According to a New Age report published on February 19, the Power Development Board (PDB) in its proposal sought retail power price to increase by 15.5 per cent to cover up its an annual loss of Tk 516 crore. The DPDC proposed an increase in price by 20 per cent to cushion its annual loss of Tk 64 crore. Similarly, the WZPDC wants to increase price by 8.59 per cent to cover its annual loss worth Tk 95 crore.

To mitigate the crisis of increasing demand for electricity, the ruling party had decided in 2010 to involve private sector in power generation leading to private bodies being allowed to install fuel-based rental power plants. As an integral part of the agreement the government has to pay rental fees to private sector suppliers for their plants whether or not the government buys power from them. Apart from this, as these power plants run on fossil fuel, the cost had increased manifolds intensifying pressure on subsidies and forcing the government to increase tariffs.

In 2010, the government had speculated that the electricity tariff will decrease by 2014 as within this timeframe, the government would be able to maximise electricity generation from large gas-based power plants. ‘But the plan has failed,’ says energy expert Kallol Mustafa. Now the government statement has changed as they say that the operation of fuel-based rental power plants will continue till 2020, Mustafa adds.

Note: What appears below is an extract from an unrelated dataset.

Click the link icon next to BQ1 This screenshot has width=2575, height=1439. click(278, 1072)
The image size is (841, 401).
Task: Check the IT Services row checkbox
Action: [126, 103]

Experts believe that the consumers are now carrying the burden thanks to the government’s irresponsible strategies. Professor Shamsul Alam, another energy expert and advisor of Consumers Association of Bangladesh (CAB), says, ‘The government paid no heed to decrease the production cost of electricity. As a result, pressure on subsidy is increasing. Moreover, there is pressure from the World Bank and the International Monetary Fund (IMF) to cut down on subsidies. Though the government earlier said that the electricity cost will decrease from 2014, no effective steps were taken so far to improve the situation.’

Mustafa says despite strengthening the large gas-based power plants where power can be generated at around Tk 1.5 per unit, the government paid its attention to expensive fuel-based plants. About 4,500MW electricity is currently produced from gas-based power plants. ‘Most of these power plants are old and their thermal efficiency is 25 per cent. If the government paid more attention to improve these, we would have an additional 3,500MW electricity without spending any additional amount of gas,’ says Mustafa.

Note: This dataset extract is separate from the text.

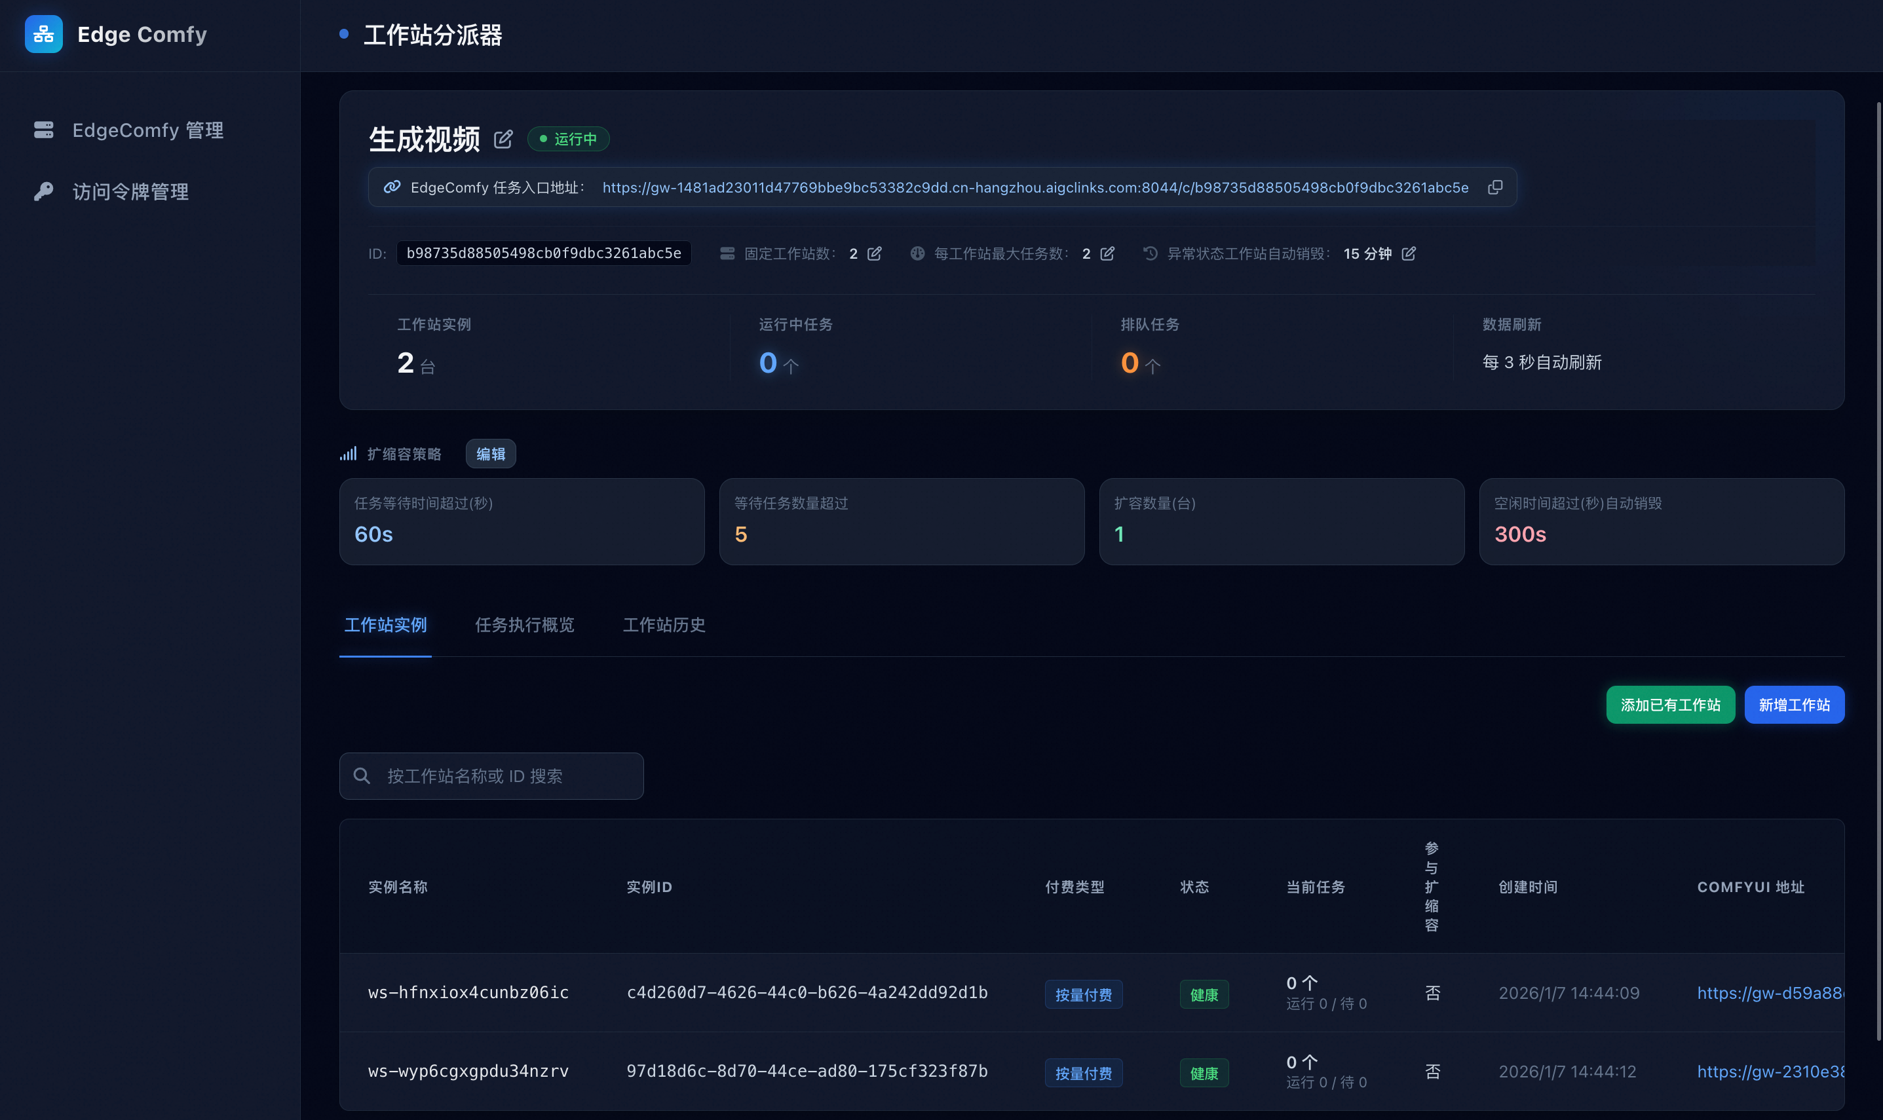Switch to the 工作站历史 tab
1883x1120 pixels.
(x=663, y=625)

In the meantime the government is yet to decide on coal-fired power plant policies. Professor Alam says that the initiative still remains in speech. ‘The government could not formulate coal policy yet and as a result, the government has been talking about importing coal.’ ‘So far, no progress has been made about where and the cost at which the coal will be imported,’ he says.

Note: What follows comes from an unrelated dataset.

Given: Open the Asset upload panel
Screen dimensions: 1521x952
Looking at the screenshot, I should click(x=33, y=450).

Interestingly, the government has recently said that the country now has ability to generate 10,000MW electricity. Mustafa finds loopholes in the calculation. ‘In reality the country has ability to generate a bit over 6,000MW, and the remaining 4,000MW remains in papers,’ says Mustafa. The government estimates the installation ability of the plants, but no plants can fulfill the target. For example, the installation capacity of a power plant of a large private group has been shown 110MW, but so far it is able to generate to a maximum of 42MW, Mustafa adds.

The gas service quality across the city is poor and thousands of illegal connections are worsening the crisis, says Professor Alam. He says, ‘The government is making revenue from the gas sector. Other than increasing gas price the authority should pay attention to improve service quality and take steps against illegal connections.’

Any price hike especially of energy resources affects people from all walks of life. The inflation rate in the country is more than eight per cent. Dr Khondaker Golam Moazzem, additional research director of Centre for Policy Dialogue, says that the step will increase pressure on people especially low income people and farmers. It will also fuel non-food inflation. Without analysing the impacts properly the price hike may cause adverse situations, Moazzem says.